TO BE DONE >> Keep only the lines of the data below that contain the string "button", and copy each of them. Case counts, so a line with a differently capitalized form does not match.

RECORDS PROVIDED >>
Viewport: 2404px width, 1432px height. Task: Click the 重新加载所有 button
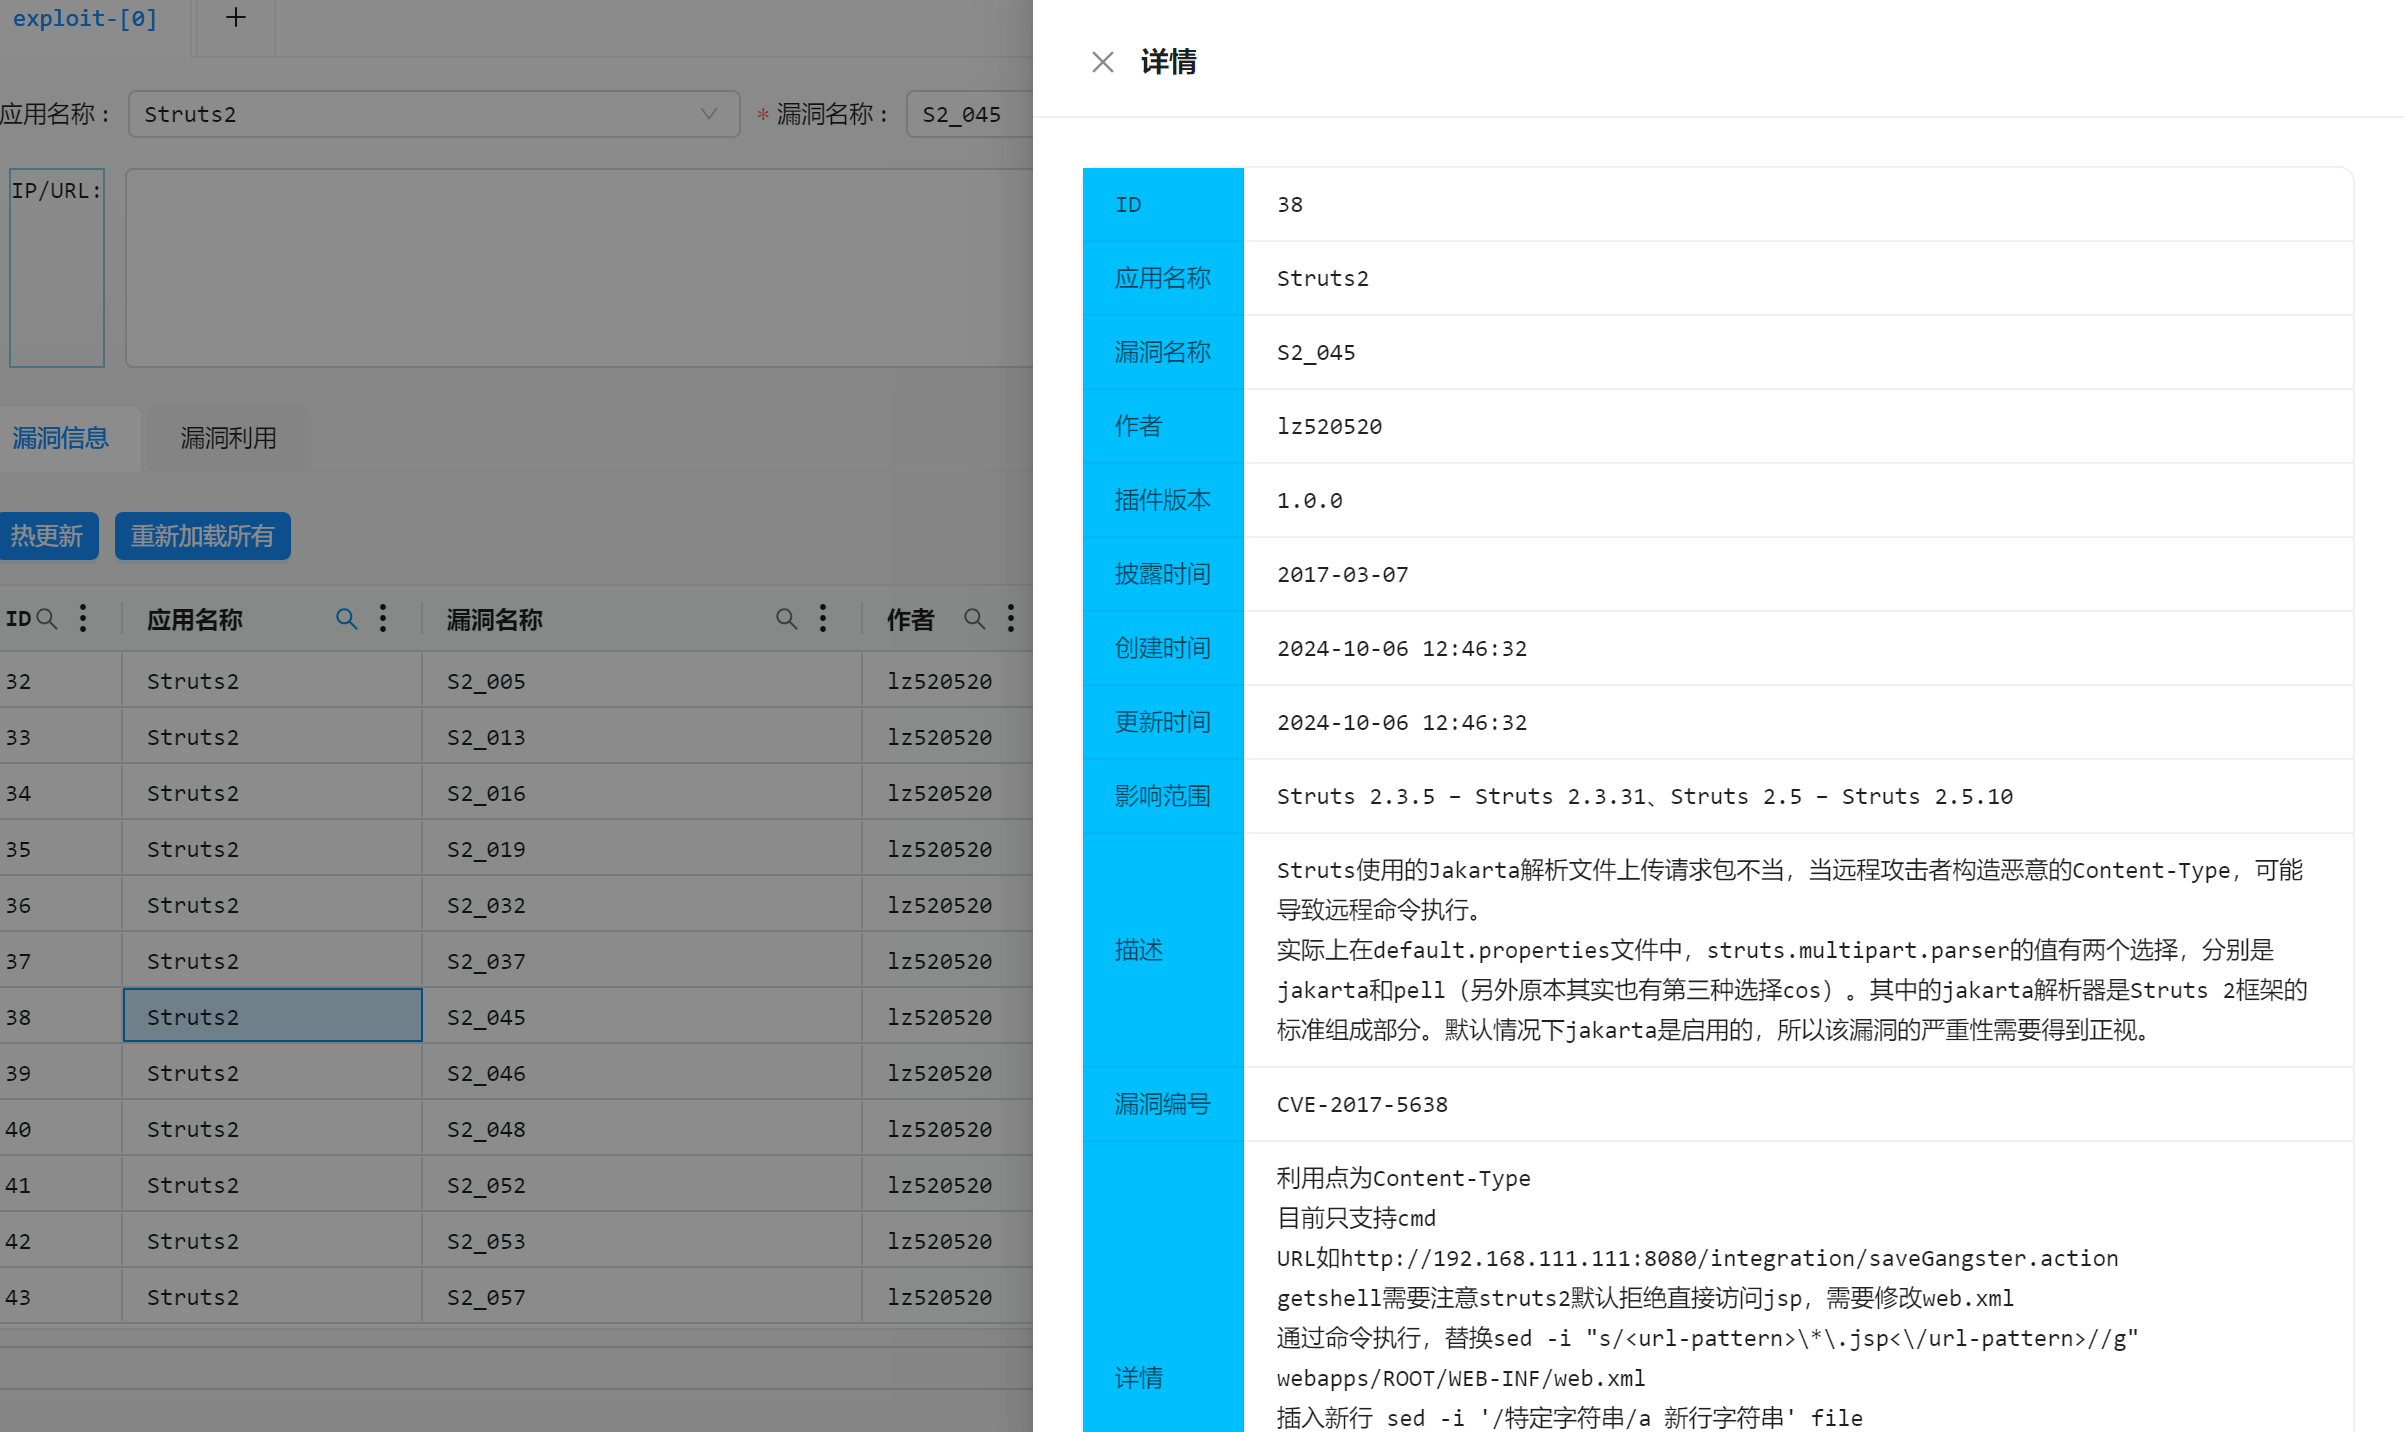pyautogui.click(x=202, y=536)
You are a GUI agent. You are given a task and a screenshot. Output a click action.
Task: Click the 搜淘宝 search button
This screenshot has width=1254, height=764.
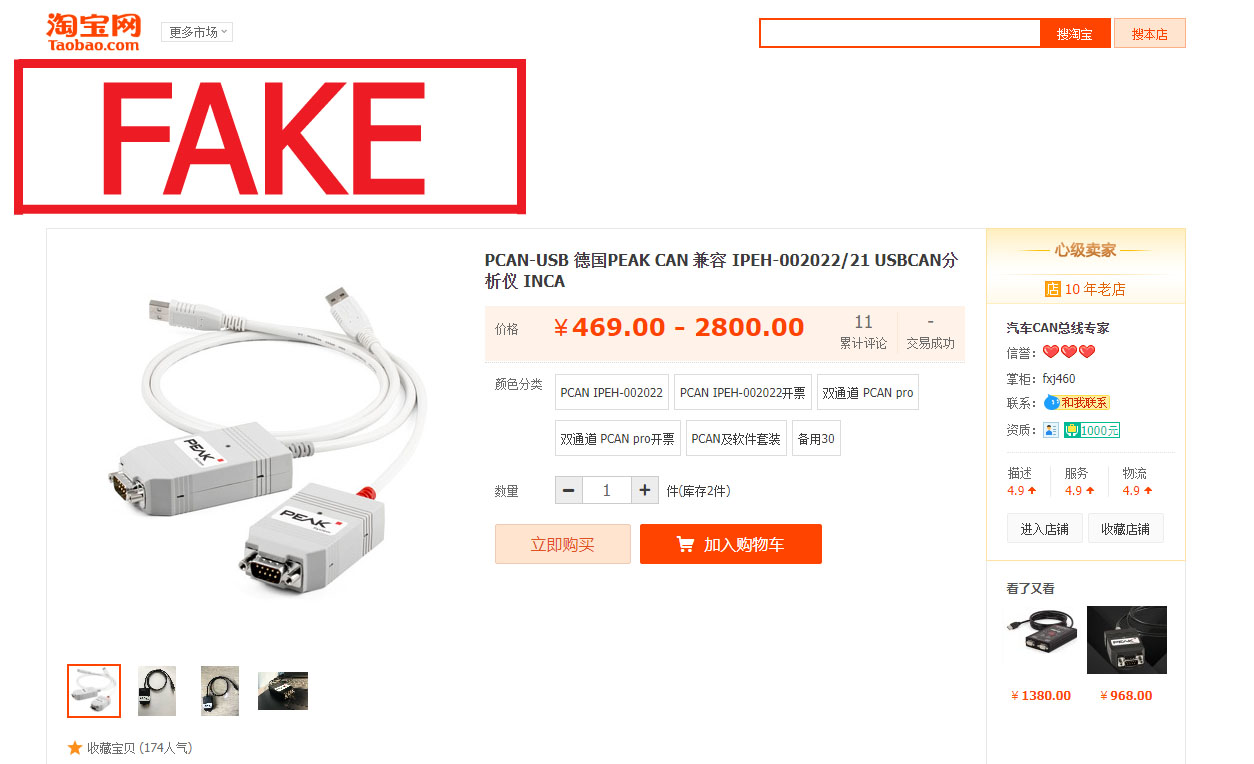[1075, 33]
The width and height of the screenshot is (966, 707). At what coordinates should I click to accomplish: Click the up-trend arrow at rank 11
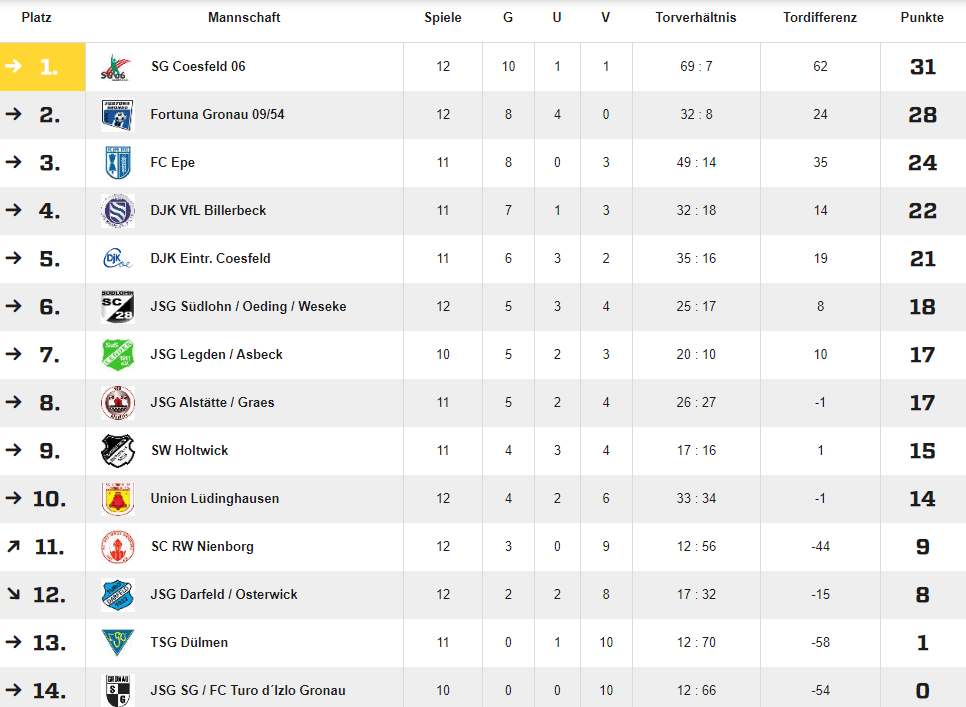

ANSWER FOR THIS EXERCISE >>
Viewport: 2404px width, 1432px height. Task: Click the 重新加载所有 button
Task: Click the 搜淘宝 search button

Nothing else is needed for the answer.